## PROBLEM REQUIREMENTS
Update the part of the CMM measurement text that begins at the words "One of the very" and ends after "with customer satisfaction.", writing it again with "portion" replaced by "section".

## SOURCE DOCUMENT

One of the very famous CMM measurement issue is so called "small arc large radius", that is, when you have a fairly large radius (e.g. 5") defined on the drawing but only a very small portion (e.g. 10 deg. out of 360) physically on the real part. We all know that there's no way to get the true centre point of that radius by taking points from that small portion (no matter how much you scan) because that's simply a Metrology problem: measurement uncertainty. There's math involved to explain this clearly (just google around and you'll find lots of info.) Recently, I encountered a measurement issue that's more complicated than "small arc large radius", but with some math it's resolved with customer satisfaction.

 

 

 

 

The highlighted area is an elliptical curve and drawing requires +/-.060" profile tolerance, which is no big deal to check for any cmm software/hardware. But the real challenge is there's a dimension .661"+/-.008" (half of ellipse length) to make sure the local entry point of fluid is controlled well from start point of the curve. Obviously there's fluid dynamical function associated with this. Customer is using  Vast XXT to scan the curve, best fitted to an ellipse and then report the distance, as suggested by OEM support. Theoretically it should work, remember we have powerful software right? But they encountered huge problem using this method: parts are off by up to .100" on that dimension, also don't repeat if you run the same part a few times by taking it on and off. But they know that the part can't be that much off, simply because the curve is done on CNC with 1 tool path, how can it be off that much? They also verify it with creating moulds and check on optical. But customer will only accept CMM report and they had to quarantine many parts because of this, also struggling on how to re-work it if it's truly out.

## EXTRACTED MATERIAL
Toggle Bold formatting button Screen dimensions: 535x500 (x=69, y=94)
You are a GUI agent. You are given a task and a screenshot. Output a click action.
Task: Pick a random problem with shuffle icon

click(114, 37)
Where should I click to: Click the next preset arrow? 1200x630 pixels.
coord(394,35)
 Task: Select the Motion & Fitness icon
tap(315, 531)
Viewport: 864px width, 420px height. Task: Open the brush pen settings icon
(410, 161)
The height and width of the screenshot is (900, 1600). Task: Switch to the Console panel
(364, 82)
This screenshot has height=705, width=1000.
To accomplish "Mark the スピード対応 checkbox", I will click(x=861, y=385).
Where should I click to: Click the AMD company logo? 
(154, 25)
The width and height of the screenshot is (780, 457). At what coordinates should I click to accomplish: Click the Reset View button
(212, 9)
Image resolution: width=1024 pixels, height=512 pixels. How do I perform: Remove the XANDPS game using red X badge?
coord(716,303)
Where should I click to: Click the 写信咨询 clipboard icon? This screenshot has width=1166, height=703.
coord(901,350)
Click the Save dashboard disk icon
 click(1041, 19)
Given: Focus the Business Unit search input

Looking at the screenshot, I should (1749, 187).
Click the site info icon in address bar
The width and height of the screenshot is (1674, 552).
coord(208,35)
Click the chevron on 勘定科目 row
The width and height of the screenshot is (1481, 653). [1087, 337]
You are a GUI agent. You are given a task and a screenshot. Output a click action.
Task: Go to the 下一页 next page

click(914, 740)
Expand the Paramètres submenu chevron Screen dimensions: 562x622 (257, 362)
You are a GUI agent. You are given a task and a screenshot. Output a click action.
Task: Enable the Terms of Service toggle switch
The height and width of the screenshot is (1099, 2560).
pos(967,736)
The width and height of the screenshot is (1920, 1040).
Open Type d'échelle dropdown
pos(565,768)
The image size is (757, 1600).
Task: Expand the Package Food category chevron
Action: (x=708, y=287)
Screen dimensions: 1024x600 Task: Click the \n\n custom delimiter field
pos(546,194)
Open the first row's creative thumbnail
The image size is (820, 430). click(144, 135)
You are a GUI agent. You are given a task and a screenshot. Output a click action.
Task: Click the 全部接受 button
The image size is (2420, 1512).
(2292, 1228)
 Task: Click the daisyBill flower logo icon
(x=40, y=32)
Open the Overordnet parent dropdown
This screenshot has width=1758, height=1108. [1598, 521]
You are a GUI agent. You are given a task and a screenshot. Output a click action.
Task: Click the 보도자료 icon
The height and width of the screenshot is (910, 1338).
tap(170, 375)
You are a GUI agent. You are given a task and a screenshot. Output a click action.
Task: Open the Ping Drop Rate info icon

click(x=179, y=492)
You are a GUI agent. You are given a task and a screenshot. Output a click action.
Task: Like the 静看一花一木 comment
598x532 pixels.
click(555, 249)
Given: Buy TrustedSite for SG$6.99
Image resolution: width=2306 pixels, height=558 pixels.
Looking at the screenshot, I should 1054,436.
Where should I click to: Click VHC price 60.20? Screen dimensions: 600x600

## WRITTEN RESPONSE
One of the very famous CMM measurement issue is so called "small arc large radius", that is, when you have a fairly large radius (e.g. 5") defined on the drawing but only a very small section (e.g. 10 deg. out of 360) physically on the real part. We all know that there's no way to get the true centre point of that radius by taking points from that small section (no matter how much you scan) because that's simply a Metrology problem: measurement uncertainty. There's math involved to explain this clearly (just google around and you'll find lots of info.) Recently, I encountered a measurement issue that's more complicated than "small arc large radius", but with some math it's resolved with customer satisfaction.